[Stored items from a collection]

==============================

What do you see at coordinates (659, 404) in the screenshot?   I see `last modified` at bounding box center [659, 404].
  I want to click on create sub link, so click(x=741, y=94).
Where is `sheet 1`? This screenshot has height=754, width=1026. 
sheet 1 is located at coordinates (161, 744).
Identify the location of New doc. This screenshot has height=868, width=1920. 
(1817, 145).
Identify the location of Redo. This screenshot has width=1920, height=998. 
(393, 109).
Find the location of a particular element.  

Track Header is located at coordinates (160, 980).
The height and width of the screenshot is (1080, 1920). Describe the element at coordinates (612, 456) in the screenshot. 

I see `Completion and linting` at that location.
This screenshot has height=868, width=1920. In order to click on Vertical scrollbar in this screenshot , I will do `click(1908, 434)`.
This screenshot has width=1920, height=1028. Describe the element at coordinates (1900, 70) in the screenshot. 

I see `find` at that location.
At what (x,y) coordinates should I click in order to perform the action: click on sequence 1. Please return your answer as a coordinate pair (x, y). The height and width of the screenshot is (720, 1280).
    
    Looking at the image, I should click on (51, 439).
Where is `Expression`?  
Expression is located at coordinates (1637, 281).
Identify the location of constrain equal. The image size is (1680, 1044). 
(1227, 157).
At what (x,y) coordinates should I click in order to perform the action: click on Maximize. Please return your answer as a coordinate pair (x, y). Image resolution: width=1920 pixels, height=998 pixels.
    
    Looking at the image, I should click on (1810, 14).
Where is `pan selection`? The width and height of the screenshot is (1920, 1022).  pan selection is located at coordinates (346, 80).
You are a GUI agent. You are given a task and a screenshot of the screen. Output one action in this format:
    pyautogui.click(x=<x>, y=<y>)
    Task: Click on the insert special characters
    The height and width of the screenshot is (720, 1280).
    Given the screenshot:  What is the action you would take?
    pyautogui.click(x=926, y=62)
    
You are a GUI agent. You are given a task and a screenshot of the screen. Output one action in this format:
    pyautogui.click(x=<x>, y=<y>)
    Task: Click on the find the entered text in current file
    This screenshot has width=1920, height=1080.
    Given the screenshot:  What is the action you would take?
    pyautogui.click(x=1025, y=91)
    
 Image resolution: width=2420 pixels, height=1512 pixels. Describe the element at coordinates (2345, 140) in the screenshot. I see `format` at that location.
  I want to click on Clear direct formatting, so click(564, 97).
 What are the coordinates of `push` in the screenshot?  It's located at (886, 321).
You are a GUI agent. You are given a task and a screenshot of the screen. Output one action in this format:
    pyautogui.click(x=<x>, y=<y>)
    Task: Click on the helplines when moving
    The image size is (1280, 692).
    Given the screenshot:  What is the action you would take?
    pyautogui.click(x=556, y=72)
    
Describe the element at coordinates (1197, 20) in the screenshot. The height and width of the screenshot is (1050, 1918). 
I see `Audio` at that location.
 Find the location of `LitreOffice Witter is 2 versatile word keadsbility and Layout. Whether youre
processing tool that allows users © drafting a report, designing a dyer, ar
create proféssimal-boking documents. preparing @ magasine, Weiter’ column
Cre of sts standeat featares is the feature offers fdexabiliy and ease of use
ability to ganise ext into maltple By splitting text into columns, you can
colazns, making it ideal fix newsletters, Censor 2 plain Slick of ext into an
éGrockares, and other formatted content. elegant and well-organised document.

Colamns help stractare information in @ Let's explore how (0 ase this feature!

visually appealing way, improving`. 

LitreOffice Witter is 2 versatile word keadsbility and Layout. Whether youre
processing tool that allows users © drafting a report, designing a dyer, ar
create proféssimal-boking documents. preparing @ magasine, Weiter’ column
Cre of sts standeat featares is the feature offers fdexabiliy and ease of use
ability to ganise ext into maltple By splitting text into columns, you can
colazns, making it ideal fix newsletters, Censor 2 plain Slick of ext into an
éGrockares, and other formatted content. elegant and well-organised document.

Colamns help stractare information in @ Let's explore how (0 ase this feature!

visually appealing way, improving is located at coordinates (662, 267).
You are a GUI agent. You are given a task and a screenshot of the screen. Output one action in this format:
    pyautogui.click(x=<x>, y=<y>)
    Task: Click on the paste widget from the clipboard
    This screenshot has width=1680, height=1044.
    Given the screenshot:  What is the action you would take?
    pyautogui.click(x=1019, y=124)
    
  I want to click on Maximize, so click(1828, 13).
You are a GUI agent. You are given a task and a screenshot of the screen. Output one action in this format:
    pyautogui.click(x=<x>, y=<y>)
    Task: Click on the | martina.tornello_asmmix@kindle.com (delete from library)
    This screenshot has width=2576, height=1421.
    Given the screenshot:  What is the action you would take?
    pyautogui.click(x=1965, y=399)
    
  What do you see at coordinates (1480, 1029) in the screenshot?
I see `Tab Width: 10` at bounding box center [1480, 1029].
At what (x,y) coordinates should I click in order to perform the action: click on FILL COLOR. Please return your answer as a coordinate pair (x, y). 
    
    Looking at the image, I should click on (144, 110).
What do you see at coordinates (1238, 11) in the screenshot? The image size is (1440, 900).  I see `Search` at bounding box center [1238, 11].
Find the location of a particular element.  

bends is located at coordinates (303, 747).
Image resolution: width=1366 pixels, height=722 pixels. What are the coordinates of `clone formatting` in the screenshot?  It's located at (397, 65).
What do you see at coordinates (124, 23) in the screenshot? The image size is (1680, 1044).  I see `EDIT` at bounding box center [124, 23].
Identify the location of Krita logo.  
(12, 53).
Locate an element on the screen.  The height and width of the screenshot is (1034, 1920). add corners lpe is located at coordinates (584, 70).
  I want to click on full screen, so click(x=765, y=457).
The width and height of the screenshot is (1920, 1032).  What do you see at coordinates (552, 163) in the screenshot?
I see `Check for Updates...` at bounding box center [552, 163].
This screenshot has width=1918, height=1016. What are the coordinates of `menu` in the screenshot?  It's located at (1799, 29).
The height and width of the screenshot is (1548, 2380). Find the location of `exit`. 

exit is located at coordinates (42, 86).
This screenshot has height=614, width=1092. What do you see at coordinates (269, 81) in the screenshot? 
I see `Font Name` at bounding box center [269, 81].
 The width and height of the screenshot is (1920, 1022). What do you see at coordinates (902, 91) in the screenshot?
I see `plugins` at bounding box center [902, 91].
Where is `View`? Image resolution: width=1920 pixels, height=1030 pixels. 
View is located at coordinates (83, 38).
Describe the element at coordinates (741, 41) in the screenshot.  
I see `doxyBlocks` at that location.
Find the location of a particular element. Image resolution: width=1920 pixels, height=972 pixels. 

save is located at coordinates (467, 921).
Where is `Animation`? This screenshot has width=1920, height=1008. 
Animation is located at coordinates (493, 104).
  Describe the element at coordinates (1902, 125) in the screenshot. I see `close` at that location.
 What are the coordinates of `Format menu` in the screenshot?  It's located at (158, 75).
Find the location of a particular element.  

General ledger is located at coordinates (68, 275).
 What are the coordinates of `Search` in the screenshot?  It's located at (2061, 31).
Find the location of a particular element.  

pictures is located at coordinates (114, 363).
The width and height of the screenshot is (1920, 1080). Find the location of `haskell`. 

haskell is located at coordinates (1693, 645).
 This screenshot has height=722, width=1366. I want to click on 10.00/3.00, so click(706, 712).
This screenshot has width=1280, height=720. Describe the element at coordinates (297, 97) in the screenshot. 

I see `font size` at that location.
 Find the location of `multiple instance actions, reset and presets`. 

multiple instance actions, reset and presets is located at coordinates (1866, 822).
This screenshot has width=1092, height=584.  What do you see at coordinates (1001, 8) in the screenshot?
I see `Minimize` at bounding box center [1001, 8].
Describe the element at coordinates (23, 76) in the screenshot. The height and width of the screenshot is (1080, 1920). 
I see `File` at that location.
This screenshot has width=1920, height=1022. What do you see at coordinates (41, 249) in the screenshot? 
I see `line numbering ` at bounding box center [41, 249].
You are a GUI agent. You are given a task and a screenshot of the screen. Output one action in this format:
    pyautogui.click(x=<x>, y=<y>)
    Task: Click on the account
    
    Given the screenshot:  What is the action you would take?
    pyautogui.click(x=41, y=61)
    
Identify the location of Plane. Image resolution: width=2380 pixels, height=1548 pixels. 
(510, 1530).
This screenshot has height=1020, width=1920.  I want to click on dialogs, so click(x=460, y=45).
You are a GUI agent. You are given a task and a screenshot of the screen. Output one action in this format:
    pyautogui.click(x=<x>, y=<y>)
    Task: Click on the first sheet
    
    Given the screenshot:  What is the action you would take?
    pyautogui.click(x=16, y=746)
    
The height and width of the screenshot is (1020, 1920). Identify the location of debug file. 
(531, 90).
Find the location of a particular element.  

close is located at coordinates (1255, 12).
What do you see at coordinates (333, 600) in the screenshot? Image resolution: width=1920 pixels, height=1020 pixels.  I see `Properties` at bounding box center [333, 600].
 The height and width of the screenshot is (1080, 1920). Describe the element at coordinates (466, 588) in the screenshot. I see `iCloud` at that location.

==============================

Exercise aim - Please copy the data above word for word, from the line that contains "Locate an element" to the line that contains "exit is located at coordinates (42, 86).", including both of those lines.

Task response -
Locate an element on the screen.  The height and width of the screenshot is (1034, 1920). add corners lpe is located at coordinates (584, 70).
  I want to click on full screen, so click(x=765, y=457).
The width and height of the screenshot is (1920, 1032).  What do you see at coordinates (552, 163) in the screenshot?
I see `Check for Updates...` at bounding box center [552, 163].
This screenshot has width=1918, height=1016. What are the coordinates of `menu` in the screenshot?  It's located at (1799, 29).
The height and width of the screenshot is (1548, 2380). Find the location of `exit`. 

exit is located at coordinates (42, 86).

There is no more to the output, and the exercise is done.